▶ **Exercise brief**
In the listing below, look for "Spacers" and copy every line that has it.

▶ **Extracted material**
==================================================

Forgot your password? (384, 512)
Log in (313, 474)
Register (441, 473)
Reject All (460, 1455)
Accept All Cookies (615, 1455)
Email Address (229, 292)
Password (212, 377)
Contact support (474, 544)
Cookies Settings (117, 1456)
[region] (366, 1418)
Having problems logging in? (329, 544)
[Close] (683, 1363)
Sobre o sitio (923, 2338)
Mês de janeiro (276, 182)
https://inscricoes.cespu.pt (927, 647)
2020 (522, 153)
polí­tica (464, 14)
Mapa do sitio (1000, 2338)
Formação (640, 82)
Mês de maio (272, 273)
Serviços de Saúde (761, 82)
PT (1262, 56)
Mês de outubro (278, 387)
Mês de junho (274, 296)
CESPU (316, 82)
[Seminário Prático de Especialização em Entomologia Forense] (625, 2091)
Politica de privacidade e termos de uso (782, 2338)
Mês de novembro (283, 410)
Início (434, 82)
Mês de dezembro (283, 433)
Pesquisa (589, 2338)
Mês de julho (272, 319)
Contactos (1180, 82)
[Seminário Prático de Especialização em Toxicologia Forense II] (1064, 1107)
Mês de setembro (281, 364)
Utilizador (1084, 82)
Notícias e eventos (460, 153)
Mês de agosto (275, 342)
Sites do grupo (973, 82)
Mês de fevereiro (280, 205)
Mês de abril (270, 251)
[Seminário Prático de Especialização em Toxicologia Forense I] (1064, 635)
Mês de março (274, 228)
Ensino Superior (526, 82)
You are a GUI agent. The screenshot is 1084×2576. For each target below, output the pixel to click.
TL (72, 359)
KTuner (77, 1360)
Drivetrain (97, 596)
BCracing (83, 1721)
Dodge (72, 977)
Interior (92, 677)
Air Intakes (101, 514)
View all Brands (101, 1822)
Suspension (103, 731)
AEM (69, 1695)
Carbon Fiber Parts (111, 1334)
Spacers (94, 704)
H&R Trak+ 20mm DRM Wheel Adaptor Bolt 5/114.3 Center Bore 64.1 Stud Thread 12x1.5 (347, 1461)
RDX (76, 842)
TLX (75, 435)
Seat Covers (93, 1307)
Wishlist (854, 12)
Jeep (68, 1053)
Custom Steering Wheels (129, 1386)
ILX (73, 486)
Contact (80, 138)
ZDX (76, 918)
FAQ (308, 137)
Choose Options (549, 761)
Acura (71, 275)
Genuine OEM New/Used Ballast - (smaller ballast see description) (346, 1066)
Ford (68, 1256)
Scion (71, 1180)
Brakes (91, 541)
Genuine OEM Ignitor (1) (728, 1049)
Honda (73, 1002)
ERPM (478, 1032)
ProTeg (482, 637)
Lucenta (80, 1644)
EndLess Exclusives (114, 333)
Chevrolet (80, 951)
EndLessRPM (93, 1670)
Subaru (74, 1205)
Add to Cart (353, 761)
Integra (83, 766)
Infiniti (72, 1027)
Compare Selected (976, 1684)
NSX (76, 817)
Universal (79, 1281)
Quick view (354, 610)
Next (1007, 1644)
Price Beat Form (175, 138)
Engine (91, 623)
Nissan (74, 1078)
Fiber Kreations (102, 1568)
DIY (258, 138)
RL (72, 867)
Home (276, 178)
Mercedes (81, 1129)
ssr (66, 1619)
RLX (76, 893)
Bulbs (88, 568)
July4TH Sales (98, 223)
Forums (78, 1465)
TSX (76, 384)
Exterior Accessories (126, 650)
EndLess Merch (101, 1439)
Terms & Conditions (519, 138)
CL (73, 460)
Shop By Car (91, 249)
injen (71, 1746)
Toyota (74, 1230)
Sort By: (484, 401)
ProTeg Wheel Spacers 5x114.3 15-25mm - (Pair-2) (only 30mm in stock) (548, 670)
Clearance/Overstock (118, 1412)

==================================================

▶ **Answer to this problem**
Spacers (94, 704)
ProTeg Wheel Spacers 5x114.3 15-25mm - (Pair-2) (only 30mm in stock) (548, 670)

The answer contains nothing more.